= Steven Montgomery =

American artist (born 1954)

Steven Montgomery (born 1954 in Detroit) is an American artist most often associated with large scale ceramic sculpture suggesting industrial objects or mechanical detritus. He received a Bachelor of Philosophy degree from Grand Valley State University in Allendale, Michigan, and a Master of Fine Arts from the Tyler School of Art of Temple University in Philadelphia, Pennsylvania.

Montgomery's work includes ceramic pieces in the trompe-l'œil style, creating "an optical deceit that induces a false perceptual belief."

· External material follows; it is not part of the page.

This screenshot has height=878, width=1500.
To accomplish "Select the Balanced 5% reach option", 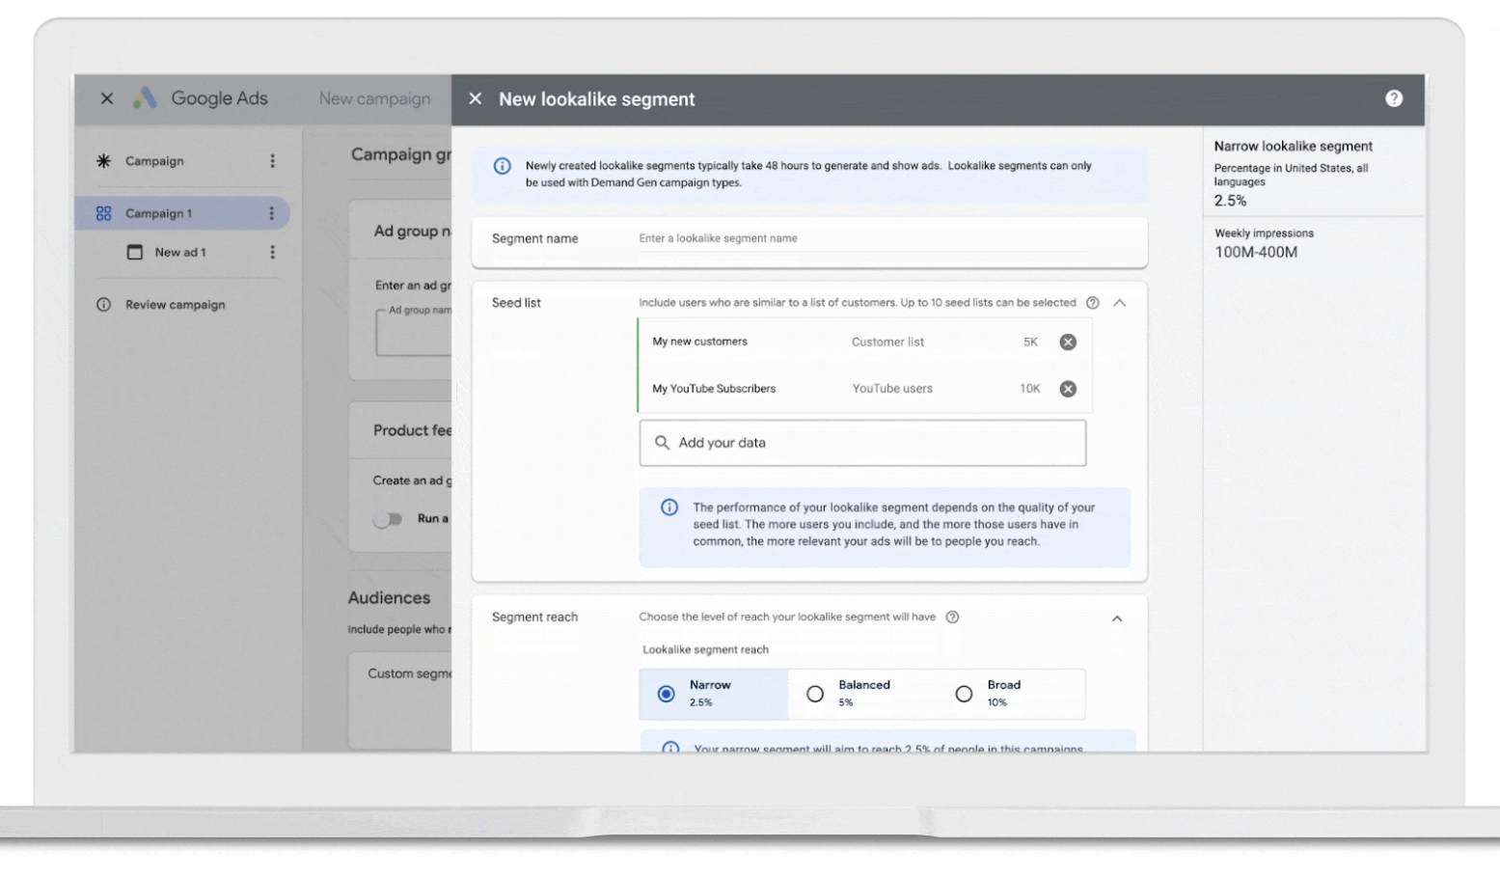I will point(815,694).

He has been awarded fellowships from the New York Foundation for the Arts (1990, 2006, 2009), the Pollock-Krasner Foundation (2004), and awards for ceramic sculpture at international exhibitions in Korea and Taiwan (2003, 2004). He is the first ceramic sculptor to receive a Smithsonian Artist Research Fellowship (2012) and is currently working as an artist in residence at the National Air and Space Museum in Washington, D.C.

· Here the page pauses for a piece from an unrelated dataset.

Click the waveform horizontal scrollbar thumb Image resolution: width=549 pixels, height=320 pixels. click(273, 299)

His work is included in the collections of the Metropolitan Museum of Art and the Museum of Arts and Design in New York, the Smithsonian American Art Museum and the Corcoran Gallery of Art in Washington, D.C., and numerous other public and private collections throughout the United States and abroad. He has had major solo exhibitions at both the Everson Museum of Art in Syracuse, New York (1998) and at the Daum Museum of Contemporary Art in Sedalia, Missouri (2006).

He has lived and worked in New York City since 1980.